# [Task material]
--------------------------------------------------

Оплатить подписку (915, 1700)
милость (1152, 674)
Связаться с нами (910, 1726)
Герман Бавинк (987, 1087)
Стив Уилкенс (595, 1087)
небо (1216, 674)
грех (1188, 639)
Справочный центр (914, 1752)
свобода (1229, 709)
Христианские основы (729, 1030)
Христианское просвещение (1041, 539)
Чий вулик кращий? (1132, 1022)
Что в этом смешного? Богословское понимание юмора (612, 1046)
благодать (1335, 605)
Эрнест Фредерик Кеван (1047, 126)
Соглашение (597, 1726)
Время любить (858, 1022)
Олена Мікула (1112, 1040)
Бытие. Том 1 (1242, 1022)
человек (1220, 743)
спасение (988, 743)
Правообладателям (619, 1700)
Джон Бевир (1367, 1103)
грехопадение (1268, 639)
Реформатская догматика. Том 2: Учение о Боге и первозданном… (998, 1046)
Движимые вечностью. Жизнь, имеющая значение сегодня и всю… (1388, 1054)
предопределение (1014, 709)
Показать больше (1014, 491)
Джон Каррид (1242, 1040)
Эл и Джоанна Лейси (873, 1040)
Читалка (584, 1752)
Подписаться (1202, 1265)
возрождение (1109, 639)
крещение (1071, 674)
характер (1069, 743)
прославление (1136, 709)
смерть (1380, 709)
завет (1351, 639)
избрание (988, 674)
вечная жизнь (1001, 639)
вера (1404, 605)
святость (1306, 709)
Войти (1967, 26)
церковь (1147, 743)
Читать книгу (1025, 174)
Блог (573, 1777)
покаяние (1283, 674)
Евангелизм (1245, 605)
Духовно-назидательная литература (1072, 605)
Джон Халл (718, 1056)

--------------------------------------------------

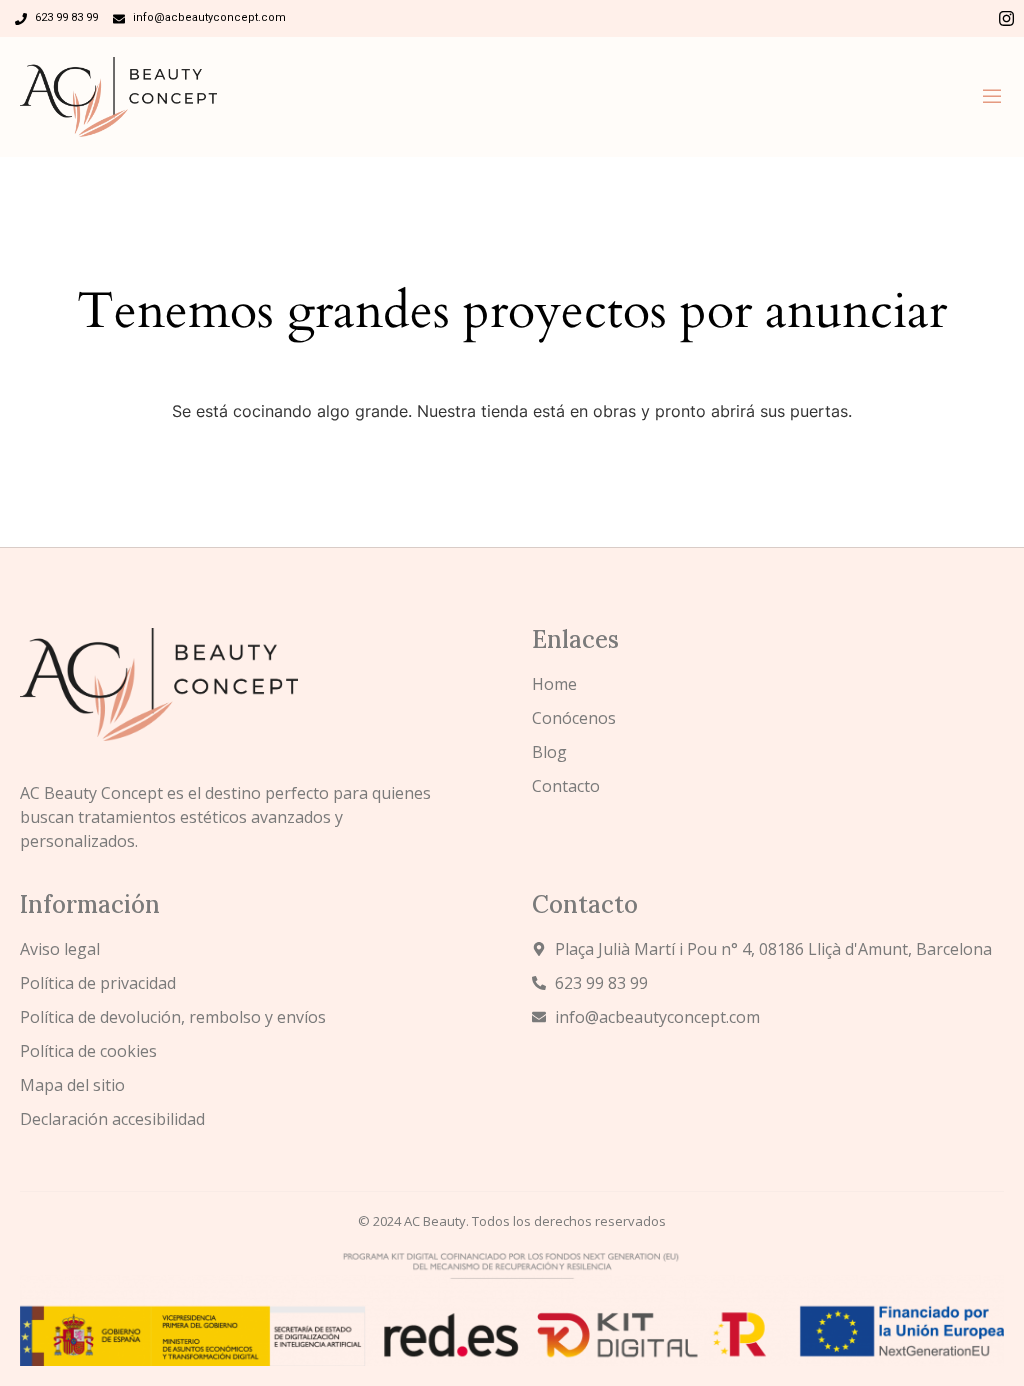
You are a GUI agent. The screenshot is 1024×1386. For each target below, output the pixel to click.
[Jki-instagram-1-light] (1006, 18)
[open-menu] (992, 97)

--------------------------------------------------

# [Task instructions]
Within the listing above, give again exactly every line from the line with "Эл и Джоанна Лейси (873, 1040)" through the line with "Читать книгу (1025, 174)", both included, and no other line.

# [Result for this task]
Эл и Джоанна Лейси (873, 1040)
Читалка (584, 1752)
Подписаться (1202, 1265)
возрождение (1109, 639)
крещение (1071, 674)
характер (1069, 743)
прославление (1136, 709)
смерть (1380, 709)
завет (1351, 639)
избрание (988, 674)
вечная жизнь (1001, 639)
вера (1404, 605)
святость (1306, 709)
Войти (1967, 26)
церковь (1147, 743)
Читать книгу (1025, 174)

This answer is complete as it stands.